Louis Adams. Photo by Tom Bauer, Courtesy of Missoulian.

Louis Adams:
And all the songs that I grew up with is what my folks grew up with – is what their folks grew up with – because these songs come from forever. It would probably come from the mountains, from animals or something. See, some of the sweat house songs, I guess you could say, sometimes there’s little sadness. Maybe it’s when they think back of who they lost, you know. That’s why there’s sweat house songs that touch you. Sometimes I play a song that maybe Jerome sang, maybe my dad, and I feel bad.

Nico Wind:
These songs embody the memory of the people who sang them, his parents, his aunts, uncles and grandparents.

Louis Adams:
In the evening, I’d go out on the porch with my uncle. And he’d look around. And he’d pick out the smoke coming from all different places, people making sweats. Just like a TV channel, he’d choose where he was going to go sweat and away he’d go.

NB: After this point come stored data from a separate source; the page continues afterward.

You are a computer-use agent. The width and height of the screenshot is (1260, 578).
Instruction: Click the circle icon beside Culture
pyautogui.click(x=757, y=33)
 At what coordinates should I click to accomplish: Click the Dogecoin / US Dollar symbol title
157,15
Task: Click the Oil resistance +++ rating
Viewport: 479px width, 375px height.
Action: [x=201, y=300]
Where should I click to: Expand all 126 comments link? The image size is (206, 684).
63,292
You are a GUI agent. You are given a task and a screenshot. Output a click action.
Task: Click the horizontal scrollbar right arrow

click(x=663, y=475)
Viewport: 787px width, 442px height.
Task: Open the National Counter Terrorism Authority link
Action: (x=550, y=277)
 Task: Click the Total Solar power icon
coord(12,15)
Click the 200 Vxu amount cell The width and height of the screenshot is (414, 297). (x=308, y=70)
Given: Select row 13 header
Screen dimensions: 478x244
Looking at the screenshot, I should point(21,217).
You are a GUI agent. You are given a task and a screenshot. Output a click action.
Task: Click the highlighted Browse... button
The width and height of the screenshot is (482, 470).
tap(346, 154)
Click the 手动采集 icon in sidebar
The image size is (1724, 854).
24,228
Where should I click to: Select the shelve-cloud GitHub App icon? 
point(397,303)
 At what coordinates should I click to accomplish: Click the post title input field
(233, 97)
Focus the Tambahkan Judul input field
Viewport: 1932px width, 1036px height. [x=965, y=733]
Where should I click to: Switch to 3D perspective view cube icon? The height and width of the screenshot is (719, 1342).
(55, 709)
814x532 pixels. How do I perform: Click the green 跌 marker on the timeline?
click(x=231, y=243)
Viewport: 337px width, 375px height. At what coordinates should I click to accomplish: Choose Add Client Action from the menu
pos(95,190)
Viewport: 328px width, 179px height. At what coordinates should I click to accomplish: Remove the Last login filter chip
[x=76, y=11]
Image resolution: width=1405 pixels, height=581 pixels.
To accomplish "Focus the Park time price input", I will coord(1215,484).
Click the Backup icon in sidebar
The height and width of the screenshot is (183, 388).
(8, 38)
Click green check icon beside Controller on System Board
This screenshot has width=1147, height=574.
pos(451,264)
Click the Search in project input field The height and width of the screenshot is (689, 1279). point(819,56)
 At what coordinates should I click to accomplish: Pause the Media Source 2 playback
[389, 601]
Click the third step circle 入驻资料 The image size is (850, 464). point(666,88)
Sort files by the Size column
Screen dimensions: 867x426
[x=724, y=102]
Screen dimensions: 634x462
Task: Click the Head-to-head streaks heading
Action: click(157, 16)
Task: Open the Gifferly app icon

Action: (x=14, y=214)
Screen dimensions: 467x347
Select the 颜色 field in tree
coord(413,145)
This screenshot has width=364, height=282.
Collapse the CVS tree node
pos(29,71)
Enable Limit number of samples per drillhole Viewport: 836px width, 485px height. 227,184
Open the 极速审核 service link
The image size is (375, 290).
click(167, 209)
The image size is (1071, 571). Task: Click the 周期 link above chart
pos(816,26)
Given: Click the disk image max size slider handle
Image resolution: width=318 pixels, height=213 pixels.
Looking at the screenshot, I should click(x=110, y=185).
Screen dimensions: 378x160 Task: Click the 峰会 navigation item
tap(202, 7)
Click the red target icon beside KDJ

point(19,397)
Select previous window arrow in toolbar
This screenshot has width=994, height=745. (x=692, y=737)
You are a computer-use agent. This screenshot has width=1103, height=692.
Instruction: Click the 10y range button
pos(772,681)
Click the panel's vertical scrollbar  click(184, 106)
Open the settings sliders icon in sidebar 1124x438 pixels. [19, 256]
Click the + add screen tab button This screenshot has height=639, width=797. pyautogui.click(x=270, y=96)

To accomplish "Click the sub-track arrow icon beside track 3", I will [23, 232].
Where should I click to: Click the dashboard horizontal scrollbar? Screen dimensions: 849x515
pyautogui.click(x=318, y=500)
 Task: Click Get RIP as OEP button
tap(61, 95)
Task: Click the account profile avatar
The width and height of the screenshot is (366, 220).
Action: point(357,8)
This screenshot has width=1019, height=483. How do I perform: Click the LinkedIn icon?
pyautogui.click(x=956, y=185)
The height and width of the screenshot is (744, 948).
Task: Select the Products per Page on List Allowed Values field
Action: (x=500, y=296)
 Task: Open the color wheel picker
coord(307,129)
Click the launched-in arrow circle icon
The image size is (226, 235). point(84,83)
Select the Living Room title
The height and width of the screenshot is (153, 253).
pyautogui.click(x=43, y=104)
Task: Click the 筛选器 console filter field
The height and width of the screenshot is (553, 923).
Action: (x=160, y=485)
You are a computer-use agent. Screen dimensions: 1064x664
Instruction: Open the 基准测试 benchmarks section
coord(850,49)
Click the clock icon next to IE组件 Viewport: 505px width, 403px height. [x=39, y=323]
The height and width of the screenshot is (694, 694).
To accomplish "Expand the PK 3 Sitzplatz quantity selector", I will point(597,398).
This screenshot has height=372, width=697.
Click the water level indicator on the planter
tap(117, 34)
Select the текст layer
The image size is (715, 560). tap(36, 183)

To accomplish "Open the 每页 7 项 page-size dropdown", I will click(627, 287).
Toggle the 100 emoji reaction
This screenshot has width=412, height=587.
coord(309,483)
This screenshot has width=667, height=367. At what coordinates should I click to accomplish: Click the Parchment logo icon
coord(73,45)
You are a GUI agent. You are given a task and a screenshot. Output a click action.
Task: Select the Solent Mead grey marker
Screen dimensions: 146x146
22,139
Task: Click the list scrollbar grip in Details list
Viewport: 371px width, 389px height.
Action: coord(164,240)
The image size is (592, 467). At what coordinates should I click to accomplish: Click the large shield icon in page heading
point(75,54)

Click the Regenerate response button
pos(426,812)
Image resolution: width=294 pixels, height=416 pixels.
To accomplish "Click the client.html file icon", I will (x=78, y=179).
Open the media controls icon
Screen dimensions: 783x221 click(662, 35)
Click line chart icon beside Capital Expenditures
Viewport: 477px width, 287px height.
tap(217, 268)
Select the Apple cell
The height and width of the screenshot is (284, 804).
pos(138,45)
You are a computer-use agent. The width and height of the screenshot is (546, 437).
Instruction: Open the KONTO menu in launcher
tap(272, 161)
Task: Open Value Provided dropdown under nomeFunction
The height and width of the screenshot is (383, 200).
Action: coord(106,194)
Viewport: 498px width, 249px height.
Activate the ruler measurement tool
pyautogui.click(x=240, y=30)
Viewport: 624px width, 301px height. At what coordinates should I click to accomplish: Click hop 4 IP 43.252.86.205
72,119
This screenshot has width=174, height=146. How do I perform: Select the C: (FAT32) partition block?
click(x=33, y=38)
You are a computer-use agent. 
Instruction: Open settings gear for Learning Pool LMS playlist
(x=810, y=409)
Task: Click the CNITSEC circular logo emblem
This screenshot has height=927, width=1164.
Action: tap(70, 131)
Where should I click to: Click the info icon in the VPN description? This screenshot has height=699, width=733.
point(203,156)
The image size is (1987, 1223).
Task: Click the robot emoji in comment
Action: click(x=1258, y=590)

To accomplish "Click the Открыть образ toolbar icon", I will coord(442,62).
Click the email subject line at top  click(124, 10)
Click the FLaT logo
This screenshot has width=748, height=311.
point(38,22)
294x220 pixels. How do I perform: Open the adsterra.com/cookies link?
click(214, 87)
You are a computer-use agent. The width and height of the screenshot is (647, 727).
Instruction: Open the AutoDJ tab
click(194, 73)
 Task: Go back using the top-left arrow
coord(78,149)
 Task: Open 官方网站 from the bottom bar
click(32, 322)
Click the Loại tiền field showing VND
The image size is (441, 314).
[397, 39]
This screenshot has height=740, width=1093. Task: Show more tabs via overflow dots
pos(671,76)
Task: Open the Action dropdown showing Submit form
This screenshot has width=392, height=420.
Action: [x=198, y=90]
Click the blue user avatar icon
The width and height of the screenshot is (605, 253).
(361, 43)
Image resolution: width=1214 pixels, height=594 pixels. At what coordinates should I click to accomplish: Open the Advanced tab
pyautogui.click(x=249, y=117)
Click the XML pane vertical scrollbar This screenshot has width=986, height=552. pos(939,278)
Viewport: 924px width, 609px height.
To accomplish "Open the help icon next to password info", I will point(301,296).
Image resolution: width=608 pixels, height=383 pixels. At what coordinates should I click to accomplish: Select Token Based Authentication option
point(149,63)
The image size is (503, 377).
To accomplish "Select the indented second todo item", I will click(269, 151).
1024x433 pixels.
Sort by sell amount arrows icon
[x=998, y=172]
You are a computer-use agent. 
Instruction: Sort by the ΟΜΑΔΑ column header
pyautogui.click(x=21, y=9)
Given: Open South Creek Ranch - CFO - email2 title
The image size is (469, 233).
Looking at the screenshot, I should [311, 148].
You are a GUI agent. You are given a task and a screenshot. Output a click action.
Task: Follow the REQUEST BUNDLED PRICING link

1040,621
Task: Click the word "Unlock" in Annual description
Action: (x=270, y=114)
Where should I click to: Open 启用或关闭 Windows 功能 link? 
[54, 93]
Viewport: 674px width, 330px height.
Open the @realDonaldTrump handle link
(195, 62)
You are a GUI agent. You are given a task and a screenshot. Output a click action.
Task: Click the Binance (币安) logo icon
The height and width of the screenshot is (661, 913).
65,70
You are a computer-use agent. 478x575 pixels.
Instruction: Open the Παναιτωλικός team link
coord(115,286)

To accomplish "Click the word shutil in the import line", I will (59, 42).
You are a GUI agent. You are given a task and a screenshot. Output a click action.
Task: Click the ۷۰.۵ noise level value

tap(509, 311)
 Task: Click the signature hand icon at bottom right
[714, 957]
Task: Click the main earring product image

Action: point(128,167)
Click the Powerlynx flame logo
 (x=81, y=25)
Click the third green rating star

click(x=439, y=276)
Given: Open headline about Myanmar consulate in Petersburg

It was a place of happiness, not only of praying for good things in a sweat house because Tupia’s there, but it was a happy place. They sang as loud as they could. People had fun in the sweat house. They told stories and talked.

Nico Wind:
The sweat house is an integral part of Louis Adams’ life and his family’s. His children and grandchildren continue the practice to this day, singing the songs that are as old as forever.

For Wisdom of the Elders, this is Nico Wind.